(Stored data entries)
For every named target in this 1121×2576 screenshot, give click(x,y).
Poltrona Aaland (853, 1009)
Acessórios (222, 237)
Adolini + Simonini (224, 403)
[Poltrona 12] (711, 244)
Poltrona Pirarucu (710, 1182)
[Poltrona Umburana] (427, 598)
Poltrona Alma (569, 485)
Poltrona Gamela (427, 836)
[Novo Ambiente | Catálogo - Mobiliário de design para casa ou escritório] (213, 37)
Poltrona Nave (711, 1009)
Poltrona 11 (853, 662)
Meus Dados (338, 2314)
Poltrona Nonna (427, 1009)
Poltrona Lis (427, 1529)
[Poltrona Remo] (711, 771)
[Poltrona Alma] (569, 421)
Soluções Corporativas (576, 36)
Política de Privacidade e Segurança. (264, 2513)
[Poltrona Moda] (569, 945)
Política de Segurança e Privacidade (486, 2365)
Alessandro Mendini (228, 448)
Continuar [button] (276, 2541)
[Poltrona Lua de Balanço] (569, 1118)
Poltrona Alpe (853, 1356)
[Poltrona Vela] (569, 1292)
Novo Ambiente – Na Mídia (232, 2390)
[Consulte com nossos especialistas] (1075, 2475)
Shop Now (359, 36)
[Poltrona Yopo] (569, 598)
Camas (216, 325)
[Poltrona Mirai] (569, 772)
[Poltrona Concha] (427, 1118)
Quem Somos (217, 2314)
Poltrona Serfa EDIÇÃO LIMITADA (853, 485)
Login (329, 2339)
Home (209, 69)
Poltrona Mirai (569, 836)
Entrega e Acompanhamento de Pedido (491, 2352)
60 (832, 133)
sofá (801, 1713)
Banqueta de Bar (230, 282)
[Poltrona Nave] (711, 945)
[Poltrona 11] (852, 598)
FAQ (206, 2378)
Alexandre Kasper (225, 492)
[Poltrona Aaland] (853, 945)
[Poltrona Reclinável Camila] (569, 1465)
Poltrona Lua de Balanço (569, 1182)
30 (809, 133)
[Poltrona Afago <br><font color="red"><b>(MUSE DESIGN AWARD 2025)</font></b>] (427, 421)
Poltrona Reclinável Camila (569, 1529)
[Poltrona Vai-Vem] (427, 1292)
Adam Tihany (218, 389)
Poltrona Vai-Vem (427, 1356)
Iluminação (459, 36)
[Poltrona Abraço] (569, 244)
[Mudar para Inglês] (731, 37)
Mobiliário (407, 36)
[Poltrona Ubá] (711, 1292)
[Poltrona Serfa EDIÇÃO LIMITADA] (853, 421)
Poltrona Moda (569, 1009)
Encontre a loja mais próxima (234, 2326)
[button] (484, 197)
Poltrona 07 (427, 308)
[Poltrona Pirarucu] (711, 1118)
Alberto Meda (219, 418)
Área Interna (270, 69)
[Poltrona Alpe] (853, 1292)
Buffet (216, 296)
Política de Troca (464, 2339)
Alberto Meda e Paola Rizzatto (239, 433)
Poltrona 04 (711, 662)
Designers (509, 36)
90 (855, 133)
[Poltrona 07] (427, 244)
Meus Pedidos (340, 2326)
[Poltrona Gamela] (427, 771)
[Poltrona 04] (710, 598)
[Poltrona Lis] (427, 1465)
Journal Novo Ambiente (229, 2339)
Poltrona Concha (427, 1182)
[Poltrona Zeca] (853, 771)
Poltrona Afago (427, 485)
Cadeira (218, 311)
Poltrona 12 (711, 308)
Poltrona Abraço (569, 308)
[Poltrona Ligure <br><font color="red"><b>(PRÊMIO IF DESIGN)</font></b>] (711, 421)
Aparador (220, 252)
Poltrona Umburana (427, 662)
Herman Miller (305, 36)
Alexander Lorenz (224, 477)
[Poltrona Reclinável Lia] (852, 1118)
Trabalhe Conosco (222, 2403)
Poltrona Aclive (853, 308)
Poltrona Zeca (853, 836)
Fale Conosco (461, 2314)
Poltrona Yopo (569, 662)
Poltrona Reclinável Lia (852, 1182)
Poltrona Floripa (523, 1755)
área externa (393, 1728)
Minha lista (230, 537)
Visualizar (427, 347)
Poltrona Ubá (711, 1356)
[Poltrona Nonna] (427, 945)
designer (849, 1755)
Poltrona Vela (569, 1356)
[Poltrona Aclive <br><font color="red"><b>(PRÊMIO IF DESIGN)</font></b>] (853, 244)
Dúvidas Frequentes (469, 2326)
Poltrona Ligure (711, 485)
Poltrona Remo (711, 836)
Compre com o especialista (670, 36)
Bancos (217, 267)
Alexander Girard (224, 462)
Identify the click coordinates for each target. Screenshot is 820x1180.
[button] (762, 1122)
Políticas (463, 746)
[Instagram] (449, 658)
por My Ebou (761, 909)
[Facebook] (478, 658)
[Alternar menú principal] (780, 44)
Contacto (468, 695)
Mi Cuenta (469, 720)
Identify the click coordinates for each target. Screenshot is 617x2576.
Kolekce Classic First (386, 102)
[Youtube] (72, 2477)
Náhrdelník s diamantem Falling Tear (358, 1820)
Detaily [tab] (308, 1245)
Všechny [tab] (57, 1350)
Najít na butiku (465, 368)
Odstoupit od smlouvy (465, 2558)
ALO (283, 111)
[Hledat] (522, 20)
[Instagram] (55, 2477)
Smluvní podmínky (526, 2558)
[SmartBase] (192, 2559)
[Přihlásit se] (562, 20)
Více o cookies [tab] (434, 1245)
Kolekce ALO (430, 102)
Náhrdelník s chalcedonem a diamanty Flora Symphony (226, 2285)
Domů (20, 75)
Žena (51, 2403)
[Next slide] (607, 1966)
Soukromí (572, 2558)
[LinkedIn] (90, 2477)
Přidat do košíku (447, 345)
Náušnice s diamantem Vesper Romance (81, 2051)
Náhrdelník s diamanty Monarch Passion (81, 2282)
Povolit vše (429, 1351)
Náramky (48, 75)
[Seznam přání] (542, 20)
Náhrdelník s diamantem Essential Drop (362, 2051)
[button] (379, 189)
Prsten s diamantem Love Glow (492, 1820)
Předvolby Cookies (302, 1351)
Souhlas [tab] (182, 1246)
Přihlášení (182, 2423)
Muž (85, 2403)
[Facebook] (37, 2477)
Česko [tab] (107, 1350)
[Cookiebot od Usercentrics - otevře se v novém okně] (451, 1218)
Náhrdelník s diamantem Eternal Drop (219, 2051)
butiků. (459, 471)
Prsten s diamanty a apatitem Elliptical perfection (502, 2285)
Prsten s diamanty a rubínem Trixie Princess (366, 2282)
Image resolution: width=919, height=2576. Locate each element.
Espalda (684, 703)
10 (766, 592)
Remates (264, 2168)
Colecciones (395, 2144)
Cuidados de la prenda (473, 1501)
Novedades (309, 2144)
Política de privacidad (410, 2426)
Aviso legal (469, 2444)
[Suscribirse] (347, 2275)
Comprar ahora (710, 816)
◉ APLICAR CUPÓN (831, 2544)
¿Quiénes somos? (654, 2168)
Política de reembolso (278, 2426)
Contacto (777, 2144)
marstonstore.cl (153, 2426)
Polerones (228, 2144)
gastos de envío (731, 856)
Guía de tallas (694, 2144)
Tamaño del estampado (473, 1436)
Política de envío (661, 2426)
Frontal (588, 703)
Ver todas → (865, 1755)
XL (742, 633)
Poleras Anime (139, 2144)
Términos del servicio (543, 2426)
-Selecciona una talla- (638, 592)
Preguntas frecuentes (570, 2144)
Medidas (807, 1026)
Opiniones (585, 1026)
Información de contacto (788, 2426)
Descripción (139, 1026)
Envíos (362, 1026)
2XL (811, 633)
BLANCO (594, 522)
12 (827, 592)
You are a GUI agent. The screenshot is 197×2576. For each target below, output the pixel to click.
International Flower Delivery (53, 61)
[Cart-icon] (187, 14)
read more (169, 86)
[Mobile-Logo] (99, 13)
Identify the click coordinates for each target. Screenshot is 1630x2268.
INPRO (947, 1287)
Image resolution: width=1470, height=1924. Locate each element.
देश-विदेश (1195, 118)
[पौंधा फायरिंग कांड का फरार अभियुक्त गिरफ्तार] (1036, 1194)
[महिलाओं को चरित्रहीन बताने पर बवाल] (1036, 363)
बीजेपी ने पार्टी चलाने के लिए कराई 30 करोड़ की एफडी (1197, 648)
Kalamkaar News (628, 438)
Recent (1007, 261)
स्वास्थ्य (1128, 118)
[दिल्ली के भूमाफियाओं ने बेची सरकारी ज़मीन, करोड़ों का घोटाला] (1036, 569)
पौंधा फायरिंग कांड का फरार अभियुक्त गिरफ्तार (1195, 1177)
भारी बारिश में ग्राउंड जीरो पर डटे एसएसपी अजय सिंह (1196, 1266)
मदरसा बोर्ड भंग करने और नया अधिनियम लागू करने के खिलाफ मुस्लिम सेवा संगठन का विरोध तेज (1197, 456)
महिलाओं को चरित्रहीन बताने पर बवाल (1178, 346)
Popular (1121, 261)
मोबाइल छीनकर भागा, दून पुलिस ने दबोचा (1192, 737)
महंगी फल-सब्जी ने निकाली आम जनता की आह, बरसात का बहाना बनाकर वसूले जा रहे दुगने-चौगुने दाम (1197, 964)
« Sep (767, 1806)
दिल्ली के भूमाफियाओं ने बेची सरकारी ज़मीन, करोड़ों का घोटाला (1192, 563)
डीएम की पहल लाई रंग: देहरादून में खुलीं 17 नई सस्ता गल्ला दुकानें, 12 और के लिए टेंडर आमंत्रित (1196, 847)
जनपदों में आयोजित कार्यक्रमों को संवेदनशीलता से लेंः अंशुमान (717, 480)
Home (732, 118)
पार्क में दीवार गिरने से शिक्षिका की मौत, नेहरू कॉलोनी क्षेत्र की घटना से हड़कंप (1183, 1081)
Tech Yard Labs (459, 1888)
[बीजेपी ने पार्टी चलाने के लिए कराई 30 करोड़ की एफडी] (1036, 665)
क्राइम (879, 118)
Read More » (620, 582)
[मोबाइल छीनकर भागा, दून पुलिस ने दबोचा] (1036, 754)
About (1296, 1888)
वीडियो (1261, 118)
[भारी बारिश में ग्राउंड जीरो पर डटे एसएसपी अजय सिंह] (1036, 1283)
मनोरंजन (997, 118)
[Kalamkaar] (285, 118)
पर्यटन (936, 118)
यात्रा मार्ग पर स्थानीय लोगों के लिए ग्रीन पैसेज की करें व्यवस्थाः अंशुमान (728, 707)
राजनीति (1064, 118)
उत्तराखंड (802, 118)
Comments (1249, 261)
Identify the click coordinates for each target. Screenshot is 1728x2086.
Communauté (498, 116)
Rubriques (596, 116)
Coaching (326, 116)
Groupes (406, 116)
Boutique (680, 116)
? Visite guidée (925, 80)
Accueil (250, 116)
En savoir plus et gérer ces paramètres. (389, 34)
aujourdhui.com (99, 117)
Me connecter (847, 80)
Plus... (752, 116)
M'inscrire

Task directions:
Starting at the line that has "[Poltrona Reclinável Camila] (569, 1465)" in the records above, restate word for word every line until the one that has "Poltrona Vai-Vem (427, 1356)", and include that one as well.

Exercise response:
[Poltrona Reclinável Camila] (569, 1465)
Poltrona Lua de Balanço (569, 1182)
30 (809, 133)
[Poltrona Afago <br><font color="red"><b>(MUSE DESIGN AWARD 2025)</font></b>] (427, 421)
Poltrona Reclinável Camila (569, 1529)
[Poltrona Vai-Vem] (427, 1292)
Adam Tihany (218, 389)
Poltrona Vai-Vem (427, 1356)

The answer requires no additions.